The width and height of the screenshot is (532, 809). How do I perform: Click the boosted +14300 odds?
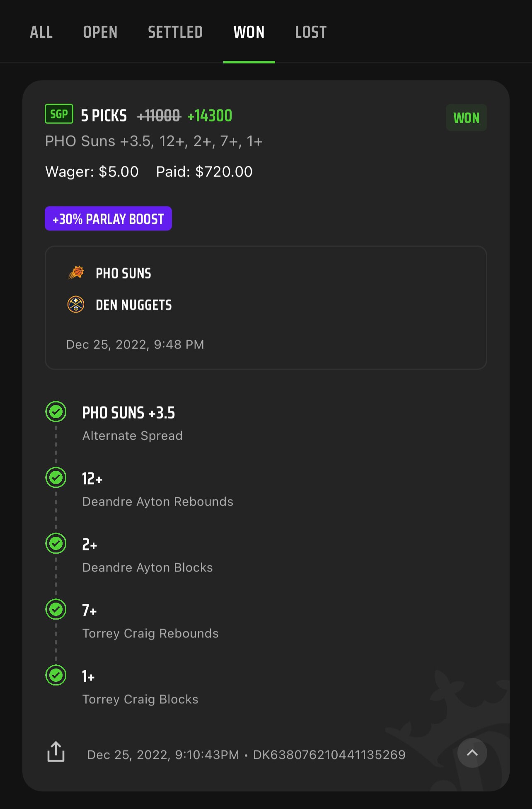(210, 116)
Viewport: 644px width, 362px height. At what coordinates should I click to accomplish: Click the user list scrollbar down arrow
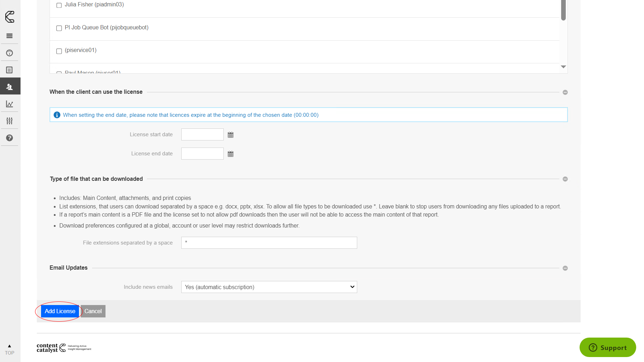563,67
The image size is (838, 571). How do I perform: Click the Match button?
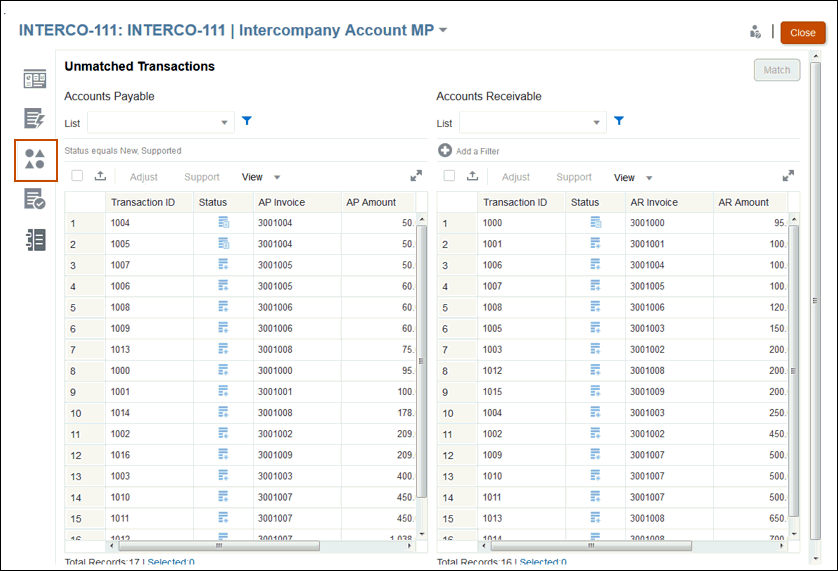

________

▶ _What you will do_: Repeat each entry exactly. Pictures do not belong in the copy.

▶ _Result for this task_:
The width and height of the screenshot is (532, 809). How do I perform: Click the boosted +14300 odds?
(210, 116)
Viewport: 644px width, 362px height. At what coordinates should I click to accomplish: Click the user list scrollbar down arrow
563,67
The image size is (838, 571). How do I perform: Click the Match button?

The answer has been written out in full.